Extracted data entries:
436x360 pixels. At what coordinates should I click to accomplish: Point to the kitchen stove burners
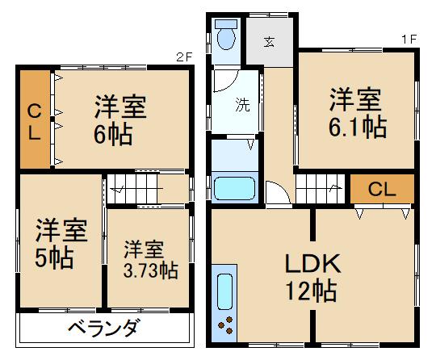pyautogui.click(x=226, y=328)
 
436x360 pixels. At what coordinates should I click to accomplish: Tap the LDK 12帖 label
pyautogui.click(x=310, y=275)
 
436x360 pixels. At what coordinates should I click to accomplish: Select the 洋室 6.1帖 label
pyautogui.click(x=355, y=115)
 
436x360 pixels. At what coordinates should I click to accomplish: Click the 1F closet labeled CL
pyautogui.click(x=381, y=190)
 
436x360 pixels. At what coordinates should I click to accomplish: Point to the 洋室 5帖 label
pyautogui.click(x=60, y=245)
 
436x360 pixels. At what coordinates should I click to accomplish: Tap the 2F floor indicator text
pyautogui.click(x=185, y=58)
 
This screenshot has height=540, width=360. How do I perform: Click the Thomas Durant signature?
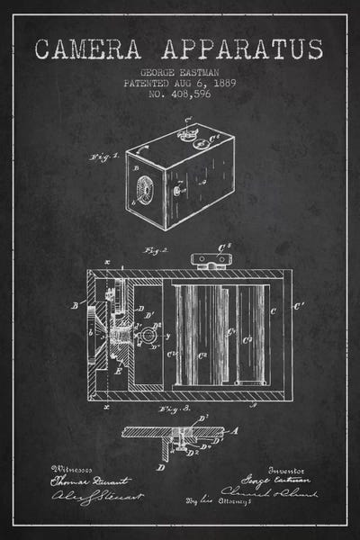(x=81, y=483)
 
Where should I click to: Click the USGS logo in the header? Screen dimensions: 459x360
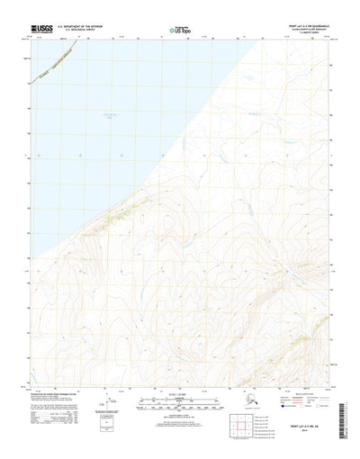tap(40, 29)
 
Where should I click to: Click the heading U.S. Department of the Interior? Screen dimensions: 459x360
tap(94, 26)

Exercise prompt:
Report every line of the records that contains the string "should", treating uppercase and lowercase as different.

Task response:
436x360 pixels. At what coordinates should I click to accomplish: Point to the kitchen stove burners
436x360 pixels. At what coordinates should I click to accomplish: Tap the LDK 12帖 label
436x360 pixels. At what coordinates should I click to accomplish: Select the 洋室 6.1帖 label
436x360 pixels. At what coordinates should I click to accomplish: Click the 1F closet labeled CL
436x360 pixels. At what coordinates should I click to accomplish: Point to the 洋室 5帖 label
436x360 pixels. At what coordinates should I click to accomplish: Tap the 2F floor indicator text
Where should I click to: Click the USGS logo in the header? Screen dimensions: 459x360
Where should I click to: Click the heading U.S. Department of the Interior? Screen dimensions: 459x360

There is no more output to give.